Conditions we treat
Rejection Sensitivity
Perceived rejection shouldn’t feel like physical injury. When it does, it’s not oversensitivity — it’s a pattern with real causes and real treatment.
What is rejection sensitivity?
Rejection sensitivity is an intense, outsized emotional reaction to perceived rejection, criticism, exclusion, or failure. The reaction can come on within seconds and feels like an internal collapse — sudden shame, despair, rage, or the urge to disappear — triggered by something that, objectively, might be minor or even ambiguous.
At The Psychiatric Center, we approach rejection sensitivity as a symptom that most often appears alongside ADHD, anxiety, autism, mood disorders, or histories of trauma or attachment disruption. “Rejection-sensitive dysphoria” (RSD) is one common name used in the ADHD community for this experience. Whatever the label, the underlying experience is real and treatable.
People living with rejection sensitivity often describe spending enormous energy trying to prevent rejection — people-pleasing, over-apologizing, avoiding risks — or, on the other side, withdrawing entirely to keep themselves safe. Both responses are costly. With the right treatment, the trigger loses its power, and interactions become less dangerous.
How rejection sensitivity can present differently
The sudden crash
A neutral text, a slightly short reply, a colleague not making eye contact — and within moments the emotional floor falls out. The shift can look like sudden tears, shutdown, flashes of anger, or an urgent need to leave. To outside observers it seems out of proportion. Inside, it feels like real danger.
Rehearsal and post-mortem
Conversations get rehearsed before they happen and replayed for hours or days afterward, scanning for signs you said the wrong thing. Small interactions take up disproportionate mental bandwidth. People may appear intensely self-critical, or deeply worried about what others think, even when they know the worry isn’t rational.
Avoidance and achievement
Some people avoid risks that could end in rejection — applying for a job, asking someone out, speaking up in meetings. Others pursue relentless achievement to earn approval and stay “safe.” Both strategies are exhausting, and both can quietly narrow a life over time.
Quick facts
- A pattern, not a standalone diagnosis
- Very common with ADHD, anxiety, and autism
- Often rooted in attachment experiences or trauma
- Responds to targeted medication and therapy
Related conditions
Our approach
How we treat rejection sensitivity
01
Understand
We look at the pattern in context — ADHD, anxiety, mood, attachment history, trauma — to understand what’s actually driving the reactivity. Rejection sensitivity rarely stands alone, and treating the underlying picture changes the experience.
02
Build a plan
Treatment varies. For ADHD-related rejection sensitivity, optimizing ADHD treatment often helps directly — sometimes dramatically. For others, SSRIs, therapy focused on emotion regulation, or trauma-focused approaches work better. We match the plan to what’s underneath the pattern.
03
Support you
Change happens as the nervous system learns that ordinary social feedback isn’t actually dangerous. We stay with you through the shifts, refine treatment, and help you build a relationship to rejection that doesn’t run your life.
Common questions
Frequently asked
Is RSD (rejection-sensitive dysphoria) an official diagnosis?

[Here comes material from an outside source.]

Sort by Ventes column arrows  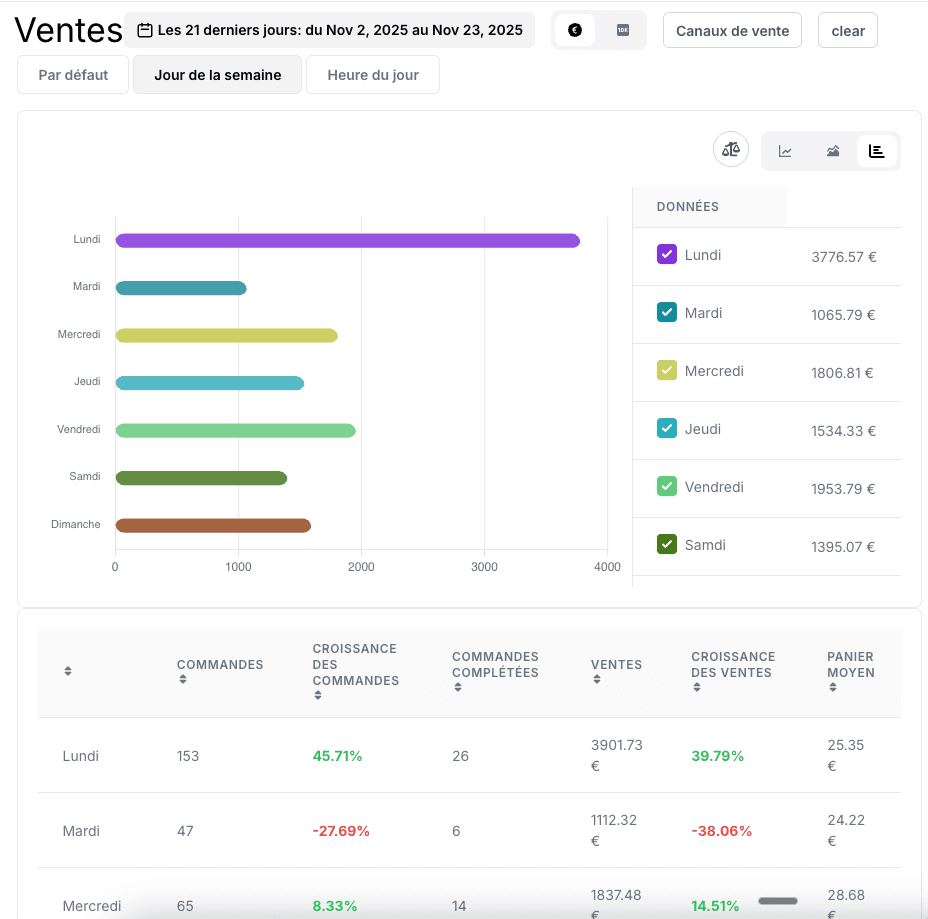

Not in the DSM, but the experience it describes is real and widely recognized clinically, particularly in ADHD. The lack of a formal code doesn’t mean the symptoms are imaginary — it just means we treat the underlying drivers (ADHD, anxiety, mood disorders, trauma) that produce the pattern.

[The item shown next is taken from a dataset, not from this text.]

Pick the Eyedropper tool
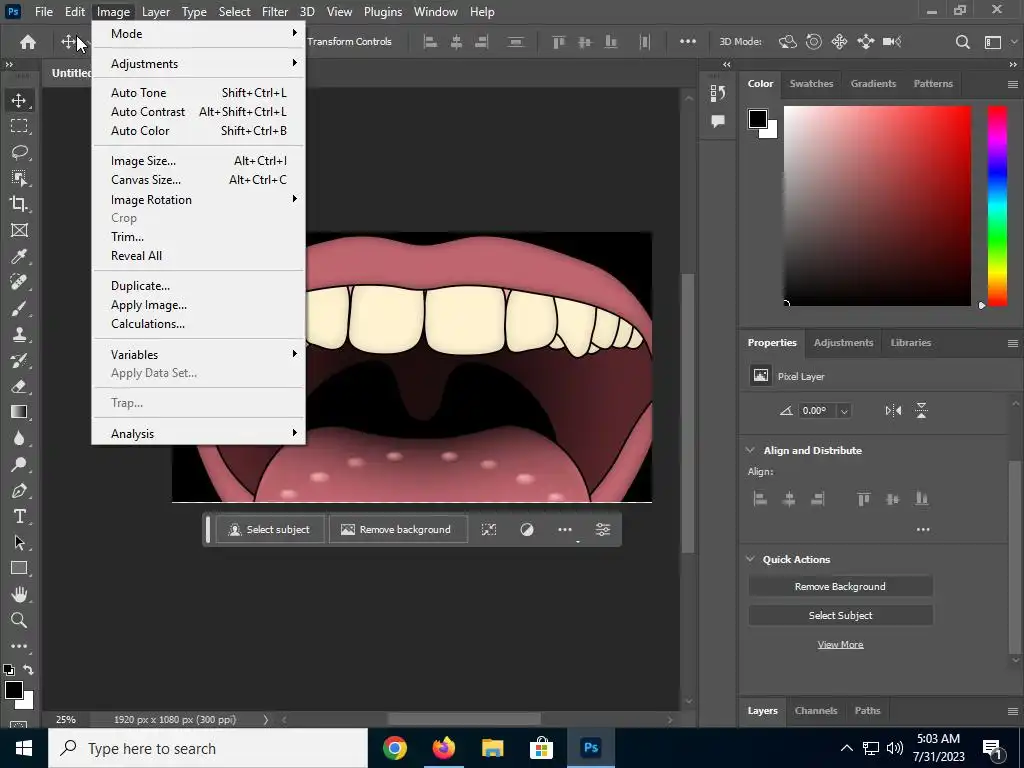Image resolution: width=1024 pixels, height=768 pixels. coord(19,256)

Does treating my ADHD help with rejection sensitivity?
Often yes. Many people report that well-managed ADHD treatment significantly reduces rejection sensitivity reactions. Stimulants, non-stimulants (particularly alpha-agonists like guanfacine), and SSRIs have all been used with benefit. We discuss options based on your full picture.
Am I just too sensitive?
No. Rejection sensitivity is a neurobiological and often trauma-informed response — not a flaw in character or a failure to “toughen up.” Many people with this pattern are also deeply empathic and attuned to others; the same wiring that gives them that can also amplify the sting of perceived rejection. Treatment takes the edge off without erasing who you are.
Can therapy really help with something this automatic?
Yes. Therapy won’t eliminate the initial reaction, but it can significantly shorten how long it lasts, reduce how much it drives behavior, and help the brain distinguish real rejection from neutral ambiguity. Combined with medication where helpful, meaningful change is realistic.